Le recensement de la même année révèle que Maurice, qui a 30 ans, vit toujours chez ses parents Il semble qu’il soit d’une complexion fragile et d’une santé défaillante. En revanche, son frère n’y vit plus. Une cousine, née en Pologne, est hébergée par la famille.
La dernière trace de l’activité professionnelle de Maurice apparait dans la publication d’un arrêt de la Cour d’appel de Paris dans le Dalloz du 11 janvier 1940 : une affaire de mention dans un acte d’état civil pour constater un divorce, initiée par une dame de B… Maurice est mentionné comme avocat.
Après la mobilisation de septembre 1939, l’Ordre a adressé un questionnaire à chacun de ses membres pour leur demander quelle est leur situation vis-à-vis de leurs obligations militaires, s’ils ont prévu un confrère pour les remplacer en cas d’engagement et quelle est leur situation familiale.

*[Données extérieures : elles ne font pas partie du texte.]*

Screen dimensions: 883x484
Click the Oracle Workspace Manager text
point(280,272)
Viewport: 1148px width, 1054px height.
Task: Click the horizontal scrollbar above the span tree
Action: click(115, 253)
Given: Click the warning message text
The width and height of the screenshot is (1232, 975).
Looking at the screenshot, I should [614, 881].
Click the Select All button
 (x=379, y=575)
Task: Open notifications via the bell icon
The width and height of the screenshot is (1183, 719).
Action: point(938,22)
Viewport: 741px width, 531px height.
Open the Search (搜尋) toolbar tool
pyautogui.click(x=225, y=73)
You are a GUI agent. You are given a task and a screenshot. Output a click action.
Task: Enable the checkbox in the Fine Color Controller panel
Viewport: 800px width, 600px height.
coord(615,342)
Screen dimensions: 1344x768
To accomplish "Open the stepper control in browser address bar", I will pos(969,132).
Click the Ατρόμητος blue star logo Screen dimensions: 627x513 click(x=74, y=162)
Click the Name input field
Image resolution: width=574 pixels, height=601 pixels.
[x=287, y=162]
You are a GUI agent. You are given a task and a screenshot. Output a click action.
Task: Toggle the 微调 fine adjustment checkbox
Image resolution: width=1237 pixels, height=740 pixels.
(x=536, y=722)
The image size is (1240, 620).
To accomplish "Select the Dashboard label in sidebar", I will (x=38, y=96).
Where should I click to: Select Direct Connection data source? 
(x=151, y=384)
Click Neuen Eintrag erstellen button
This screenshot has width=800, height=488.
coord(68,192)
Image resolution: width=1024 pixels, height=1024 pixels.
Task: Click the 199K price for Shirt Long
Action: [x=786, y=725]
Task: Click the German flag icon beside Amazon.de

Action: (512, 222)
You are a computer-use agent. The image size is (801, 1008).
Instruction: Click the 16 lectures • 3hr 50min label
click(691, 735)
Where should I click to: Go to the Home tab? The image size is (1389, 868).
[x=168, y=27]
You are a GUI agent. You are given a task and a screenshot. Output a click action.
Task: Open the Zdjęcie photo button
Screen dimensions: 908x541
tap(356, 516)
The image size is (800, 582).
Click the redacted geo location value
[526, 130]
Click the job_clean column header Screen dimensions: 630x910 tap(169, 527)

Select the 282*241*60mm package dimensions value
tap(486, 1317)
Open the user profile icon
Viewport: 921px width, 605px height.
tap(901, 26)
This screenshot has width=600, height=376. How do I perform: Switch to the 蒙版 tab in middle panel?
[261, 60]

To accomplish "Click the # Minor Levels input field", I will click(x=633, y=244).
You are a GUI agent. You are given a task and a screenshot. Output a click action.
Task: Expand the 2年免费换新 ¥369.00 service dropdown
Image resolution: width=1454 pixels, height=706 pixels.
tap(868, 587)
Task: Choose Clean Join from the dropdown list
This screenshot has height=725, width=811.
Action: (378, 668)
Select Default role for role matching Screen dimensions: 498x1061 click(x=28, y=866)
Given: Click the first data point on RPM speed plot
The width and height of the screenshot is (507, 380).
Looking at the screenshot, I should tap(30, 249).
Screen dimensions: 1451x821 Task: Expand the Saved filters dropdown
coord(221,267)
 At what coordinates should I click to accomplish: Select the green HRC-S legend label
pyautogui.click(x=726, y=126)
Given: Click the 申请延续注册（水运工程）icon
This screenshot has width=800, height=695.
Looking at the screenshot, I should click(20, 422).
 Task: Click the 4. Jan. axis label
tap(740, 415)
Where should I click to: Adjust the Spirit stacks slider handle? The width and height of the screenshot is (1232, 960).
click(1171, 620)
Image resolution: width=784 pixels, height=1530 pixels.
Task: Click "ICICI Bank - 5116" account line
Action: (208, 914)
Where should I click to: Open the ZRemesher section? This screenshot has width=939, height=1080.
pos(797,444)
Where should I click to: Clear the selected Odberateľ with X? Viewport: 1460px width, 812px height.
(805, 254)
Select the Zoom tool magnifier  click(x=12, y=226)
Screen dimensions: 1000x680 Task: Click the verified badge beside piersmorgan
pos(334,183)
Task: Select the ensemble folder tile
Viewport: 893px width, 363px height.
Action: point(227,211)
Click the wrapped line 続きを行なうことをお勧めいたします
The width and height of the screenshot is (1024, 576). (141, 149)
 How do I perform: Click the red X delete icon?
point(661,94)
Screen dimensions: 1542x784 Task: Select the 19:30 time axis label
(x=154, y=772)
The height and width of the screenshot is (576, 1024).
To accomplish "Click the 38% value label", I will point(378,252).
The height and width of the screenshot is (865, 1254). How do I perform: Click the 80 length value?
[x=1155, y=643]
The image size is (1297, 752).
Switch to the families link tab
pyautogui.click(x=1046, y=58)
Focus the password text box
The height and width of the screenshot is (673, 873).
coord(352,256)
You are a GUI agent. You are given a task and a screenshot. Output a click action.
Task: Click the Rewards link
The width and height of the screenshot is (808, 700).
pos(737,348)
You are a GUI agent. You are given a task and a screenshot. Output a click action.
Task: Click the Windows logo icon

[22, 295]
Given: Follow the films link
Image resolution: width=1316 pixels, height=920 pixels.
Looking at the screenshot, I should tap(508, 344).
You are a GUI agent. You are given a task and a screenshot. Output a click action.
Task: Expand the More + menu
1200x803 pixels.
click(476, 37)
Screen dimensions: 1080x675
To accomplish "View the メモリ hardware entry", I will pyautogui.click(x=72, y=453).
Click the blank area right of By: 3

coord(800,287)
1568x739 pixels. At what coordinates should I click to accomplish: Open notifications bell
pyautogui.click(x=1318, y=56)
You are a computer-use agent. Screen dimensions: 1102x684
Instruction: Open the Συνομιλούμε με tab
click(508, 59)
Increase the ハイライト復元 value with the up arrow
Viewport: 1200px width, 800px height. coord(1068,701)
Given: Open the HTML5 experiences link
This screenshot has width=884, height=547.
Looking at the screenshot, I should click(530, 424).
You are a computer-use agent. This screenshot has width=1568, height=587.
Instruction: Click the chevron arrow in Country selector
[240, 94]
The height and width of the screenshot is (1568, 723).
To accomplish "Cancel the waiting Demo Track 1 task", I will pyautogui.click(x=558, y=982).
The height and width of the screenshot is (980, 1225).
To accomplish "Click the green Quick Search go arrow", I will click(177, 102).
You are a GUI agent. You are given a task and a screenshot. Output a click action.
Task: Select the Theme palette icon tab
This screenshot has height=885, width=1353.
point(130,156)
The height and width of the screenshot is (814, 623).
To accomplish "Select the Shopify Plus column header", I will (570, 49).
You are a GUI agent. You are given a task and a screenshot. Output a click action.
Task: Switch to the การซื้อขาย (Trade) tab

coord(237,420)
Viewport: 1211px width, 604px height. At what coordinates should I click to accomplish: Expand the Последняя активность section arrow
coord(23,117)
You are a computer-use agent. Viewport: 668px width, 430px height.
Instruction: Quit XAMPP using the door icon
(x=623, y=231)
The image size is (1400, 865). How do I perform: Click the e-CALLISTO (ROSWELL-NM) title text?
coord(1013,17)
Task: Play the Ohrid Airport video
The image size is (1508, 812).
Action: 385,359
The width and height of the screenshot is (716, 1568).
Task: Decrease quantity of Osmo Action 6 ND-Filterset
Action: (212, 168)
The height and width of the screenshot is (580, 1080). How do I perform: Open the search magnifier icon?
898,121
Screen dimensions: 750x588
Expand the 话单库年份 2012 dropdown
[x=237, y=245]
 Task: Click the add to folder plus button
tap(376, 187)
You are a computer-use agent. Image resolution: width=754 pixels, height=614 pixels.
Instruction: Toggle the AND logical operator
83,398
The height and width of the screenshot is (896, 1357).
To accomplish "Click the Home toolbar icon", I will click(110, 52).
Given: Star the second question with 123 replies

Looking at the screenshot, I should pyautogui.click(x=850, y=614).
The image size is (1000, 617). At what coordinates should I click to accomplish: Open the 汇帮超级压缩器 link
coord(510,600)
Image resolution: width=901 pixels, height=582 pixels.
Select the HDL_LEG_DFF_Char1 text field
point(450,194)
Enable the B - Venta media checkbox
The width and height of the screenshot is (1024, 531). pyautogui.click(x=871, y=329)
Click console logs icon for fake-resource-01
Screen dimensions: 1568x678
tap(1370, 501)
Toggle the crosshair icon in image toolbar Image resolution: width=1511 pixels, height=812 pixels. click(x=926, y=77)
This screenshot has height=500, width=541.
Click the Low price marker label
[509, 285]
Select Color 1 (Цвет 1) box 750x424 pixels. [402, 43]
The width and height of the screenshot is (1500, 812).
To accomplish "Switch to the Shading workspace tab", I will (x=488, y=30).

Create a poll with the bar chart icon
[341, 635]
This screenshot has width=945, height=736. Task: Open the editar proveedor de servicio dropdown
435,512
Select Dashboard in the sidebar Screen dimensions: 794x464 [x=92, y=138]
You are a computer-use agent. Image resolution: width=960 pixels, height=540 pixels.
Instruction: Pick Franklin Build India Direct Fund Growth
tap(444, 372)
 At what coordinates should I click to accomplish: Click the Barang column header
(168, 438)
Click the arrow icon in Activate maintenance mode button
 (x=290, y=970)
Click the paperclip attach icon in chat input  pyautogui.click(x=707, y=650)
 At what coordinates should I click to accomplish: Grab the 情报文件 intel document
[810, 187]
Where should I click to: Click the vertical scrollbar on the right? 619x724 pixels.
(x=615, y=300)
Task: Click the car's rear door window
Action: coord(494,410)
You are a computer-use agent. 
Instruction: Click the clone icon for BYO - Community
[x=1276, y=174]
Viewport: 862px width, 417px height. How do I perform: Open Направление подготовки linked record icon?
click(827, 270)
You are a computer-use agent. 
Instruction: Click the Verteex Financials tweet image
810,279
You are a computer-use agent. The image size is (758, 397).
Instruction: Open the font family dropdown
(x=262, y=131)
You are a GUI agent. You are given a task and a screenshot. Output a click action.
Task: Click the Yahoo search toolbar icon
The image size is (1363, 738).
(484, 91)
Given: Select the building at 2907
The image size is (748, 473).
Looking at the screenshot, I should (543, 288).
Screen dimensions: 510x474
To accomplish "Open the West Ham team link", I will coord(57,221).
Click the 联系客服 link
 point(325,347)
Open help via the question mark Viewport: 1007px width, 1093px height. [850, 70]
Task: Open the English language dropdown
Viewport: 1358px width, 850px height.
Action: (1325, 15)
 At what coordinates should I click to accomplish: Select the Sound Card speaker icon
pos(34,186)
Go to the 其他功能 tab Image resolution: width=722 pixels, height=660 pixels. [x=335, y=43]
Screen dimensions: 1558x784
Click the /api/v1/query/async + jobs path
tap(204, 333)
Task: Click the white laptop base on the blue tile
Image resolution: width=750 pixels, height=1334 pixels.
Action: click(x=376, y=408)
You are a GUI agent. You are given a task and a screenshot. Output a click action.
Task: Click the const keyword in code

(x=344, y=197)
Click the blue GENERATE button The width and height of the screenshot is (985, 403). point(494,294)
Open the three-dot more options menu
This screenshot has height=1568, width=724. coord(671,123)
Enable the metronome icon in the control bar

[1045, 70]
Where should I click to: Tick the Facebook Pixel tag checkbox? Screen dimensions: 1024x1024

Maurice répond à peine. Sur sa situation militaire, il a écrit « Soldat dépôt COA n°9 Limoges », il est donc dans une unité non combattante, une section d’ouvriers et de commis militaires d’administration stationnée à Limoges.
Concernant son cabinet, il mentionne avoir demandé à Yves Montel, 1 rue Cognacq-Jay, de suivre ses dossiers et de le substituer. Nulle indication sur sa situation familiale. Maurice ne s’est jamais marié.
Rien dans le dossier de Maurice jusqu’à ce jour ne permet de savoir ce qu’il fait entre sa démobilisation et son arrestation. Il est probablement rentré chez lui et a essayé de continuer d’exercer.
Dès le mois de septembre 1940, l’Ordre, de sa propre initiative, envoie un nouveau questionnaire aux avocats parisiens en application de la loi du 11 septembre 1940. Celle-ci restreint l’accès au barreau aux personnes de nationalité française « à titre originaire, comme étant né d’un père français » ou aux anciens combattants.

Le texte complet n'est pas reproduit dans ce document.